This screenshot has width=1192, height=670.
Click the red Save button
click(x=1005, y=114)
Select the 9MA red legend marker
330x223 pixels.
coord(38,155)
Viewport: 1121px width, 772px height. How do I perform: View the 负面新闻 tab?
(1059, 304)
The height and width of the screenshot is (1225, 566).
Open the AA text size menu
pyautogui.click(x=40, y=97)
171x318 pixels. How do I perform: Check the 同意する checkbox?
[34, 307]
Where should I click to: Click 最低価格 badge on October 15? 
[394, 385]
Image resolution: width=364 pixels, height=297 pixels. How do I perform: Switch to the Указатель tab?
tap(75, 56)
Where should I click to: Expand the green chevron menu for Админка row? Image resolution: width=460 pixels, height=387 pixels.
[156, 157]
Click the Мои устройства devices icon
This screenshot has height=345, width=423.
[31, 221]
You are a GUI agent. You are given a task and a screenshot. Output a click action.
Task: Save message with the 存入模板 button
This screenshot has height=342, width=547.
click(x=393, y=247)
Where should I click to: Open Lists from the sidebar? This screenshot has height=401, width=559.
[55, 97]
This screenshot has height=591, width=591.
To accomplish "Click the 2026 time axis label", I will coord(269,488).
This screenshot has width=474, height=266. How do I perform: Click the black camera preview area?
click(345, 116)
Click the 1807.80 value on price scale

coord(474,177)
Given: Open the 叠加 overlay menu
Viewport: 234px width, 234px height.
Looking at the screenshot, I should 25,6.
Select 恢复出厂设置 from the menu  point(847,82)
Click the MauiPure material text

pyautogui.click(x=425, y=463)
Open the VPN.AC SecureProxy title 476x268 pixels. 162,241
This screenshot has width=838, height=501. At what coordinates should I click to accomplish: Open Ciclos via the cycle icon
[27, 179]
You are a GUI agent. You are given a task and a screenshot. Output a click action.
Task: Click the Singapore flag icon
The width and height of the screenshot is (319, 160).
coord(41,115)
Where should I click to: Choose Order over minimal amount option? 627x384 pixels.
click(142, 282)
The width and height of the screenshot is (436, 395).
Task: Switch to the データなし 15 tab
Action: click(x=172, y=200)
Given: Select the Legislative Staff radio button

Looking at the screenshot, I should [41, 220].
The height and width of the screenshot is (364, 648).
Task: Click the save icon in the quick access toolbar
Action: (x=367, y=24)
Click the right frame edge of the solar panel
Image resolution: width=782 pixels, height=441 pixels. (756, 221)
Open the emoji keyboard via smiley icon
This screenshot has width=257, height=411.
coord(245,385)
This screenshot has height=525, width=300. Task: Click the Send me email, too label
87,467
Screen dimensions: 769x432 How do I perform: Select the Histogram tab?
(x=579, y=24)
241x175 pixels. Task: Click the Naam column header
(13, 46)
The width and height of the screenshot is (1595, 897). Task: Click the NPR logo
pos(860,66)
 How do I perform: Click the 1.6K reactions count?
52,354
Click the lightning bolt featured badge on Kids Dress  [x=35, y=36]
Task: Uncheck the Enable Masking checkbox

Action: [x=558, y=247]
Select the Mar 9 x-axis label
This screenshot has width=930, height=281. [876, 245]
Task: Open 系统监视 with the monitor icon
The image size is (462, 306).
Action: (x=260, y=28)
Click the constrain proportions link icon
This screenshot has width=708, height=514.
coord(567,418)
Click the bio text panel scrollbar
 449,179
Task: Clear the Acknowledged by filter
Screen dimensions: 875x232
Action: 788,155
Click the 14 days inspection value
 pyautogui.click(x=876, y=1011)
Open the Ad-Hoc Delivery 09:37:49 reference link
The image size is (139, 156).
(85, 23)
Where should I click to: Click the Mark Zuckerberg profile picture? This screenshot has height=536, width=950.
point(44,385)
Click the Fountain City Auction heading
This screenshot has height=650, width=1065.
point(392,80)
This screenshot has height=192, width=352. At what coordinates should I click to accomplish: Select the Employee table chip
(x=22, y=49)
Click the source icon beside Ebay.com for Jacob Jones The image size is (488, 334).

────────────────────────────────────────

Collect every line from the material above that contains the string "Select", copying each line in full.

§ Solution to this problem:
Select the 9MA red legend marker
Select 恢复出厂设置 from the menu  point(847,82)
Given: Select the Legislative Staff radio button
Screen dimensions: 769x432 How do I perform: Select the Histogram tab?
Select the Mar 9 x-axis label
This screenshot has height=192, width=352. At what coordinates should I click to accomplish: Select the Employee table chip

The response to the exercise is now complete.